Speaking of which, the e-book is creeping closer to production. This week I received a full draft version – if we were printing it on paper, this would have been the Galley copy. There are very few typos, and only a few points that need changing. Since it’s coming out as a pdf file, we can include fun stuff like hyperlinks to the plays online so people can read about the play, then follow the link to read the play itself. And since it’s a pdf, you don’t need a dedicated e-book reader to read it. David and Steve have done a brilliant job, adding a series of great comedy pictures and captions to the text, breaking it up and rasing the laugh level considerably.
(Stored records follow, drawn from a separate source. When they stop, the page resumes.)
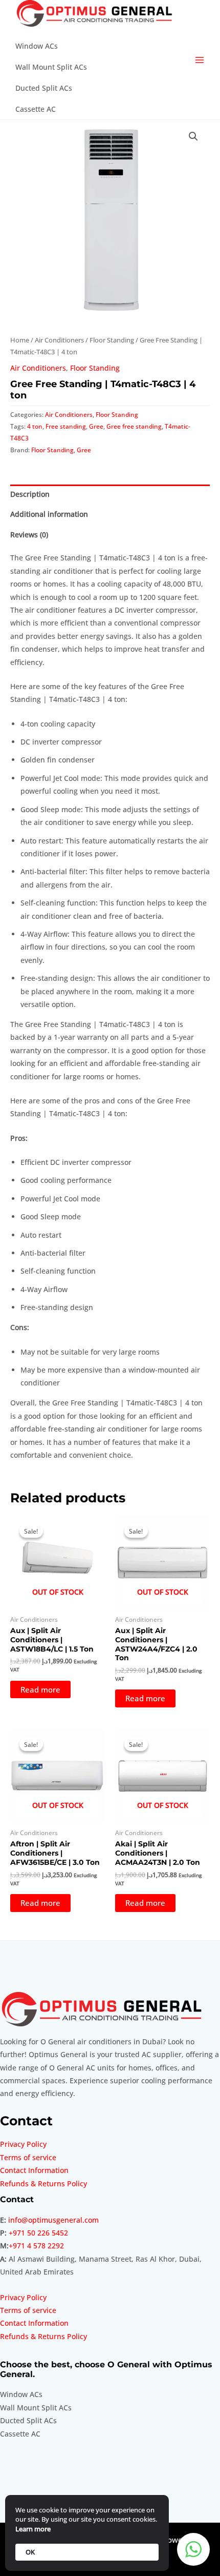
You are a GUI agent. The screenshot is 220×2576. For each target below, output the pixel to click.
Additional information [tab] (49, 514)
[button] (193, 136)
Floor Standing (112, 340)
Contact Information (34, 2170)
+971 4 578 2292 (36, 2245)
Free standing (66, 426)
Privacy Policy (23, 2144)
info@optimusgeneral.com (53, 2220)
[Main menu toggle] (200, 60)
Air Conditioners (59, 340)
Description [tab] (30, 494)
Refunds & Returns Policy (43, 2183)
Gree (96, 426)
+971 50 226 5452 (38, 2233)
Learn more (33, 2528)
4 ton (34, 426)
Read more (40, 1689)
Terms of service (28, 2157)
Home (19, 340)
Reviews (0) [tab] (29, 534)
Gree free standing (134, 426)
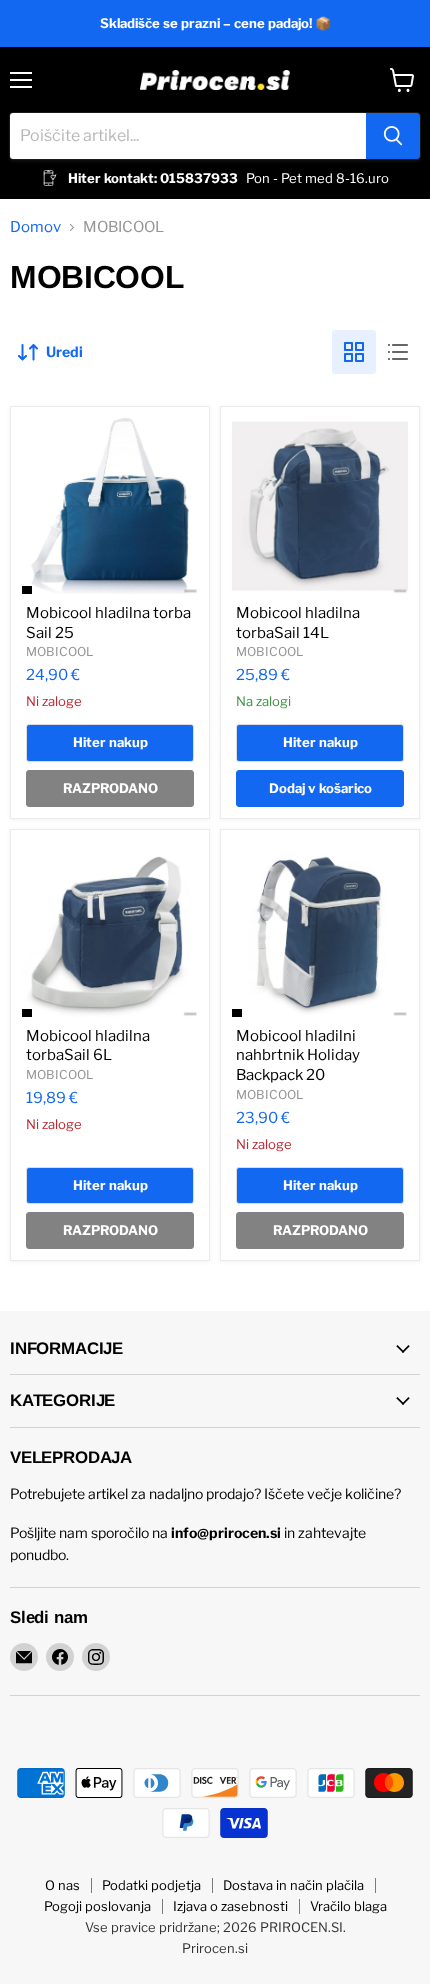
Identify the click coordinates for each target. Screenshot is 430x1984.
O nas (62, 1885)
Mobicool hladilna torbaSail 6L (88, 1046)
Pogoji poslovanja (97, 1906)
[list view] (398, 352)
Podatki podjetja (151, 1885)
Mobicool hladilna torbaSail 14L (298, 623)
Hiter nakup (110, 742)
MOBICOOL (59, 651)
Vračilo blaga (348, 1906)
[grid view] (354, 352)
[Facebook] (60, 1657)
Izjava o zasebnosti (230, 1906)
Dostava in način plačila (293, 1885)
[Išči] (393, 136)
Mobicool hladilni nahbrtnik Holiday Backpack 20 (298, 1055)
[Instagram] (96, 1657)
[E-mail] (24, 1657)
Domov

Now we have to sort out the various ways we’re going to sell it : through Lazy bee Scripts (www.lazybeescripts.co.uk ) obviously, but we may host some of the sales direct from the TLC site too (www.tlc-creative.co.uk ).

In more local news, I heard that there was a sale of one of my short plays to a group in Burnaby, just down the road from where I live. I got in touch with them and hope to receive tickets for the show fairly soon. They’re called “Third degree Theatre” (http://bradtones.webs.com/shows.htm ) and their current show is a really good one. I’m jealous! With luck, I should be able to join the group and get them to work with me on some of my more recalcitrant plays, like the wretched Holocaust piece that won’t BEHAVE ITSELF AND STICK TO THE PAGE!

Mrs Dim was suggesting that I revisit the idea of being a playwriting guru, running classes at the local Adult Ed centre, something I’ve always shied away from. I’ve written a lot of plays, most of which have sold and been performed, but do I really have anything to teach? Well, the e-book was part of that experiment. I wrote a book about playwriting, so I must know something about it. Maybe the next stage is setting up a teaching programme.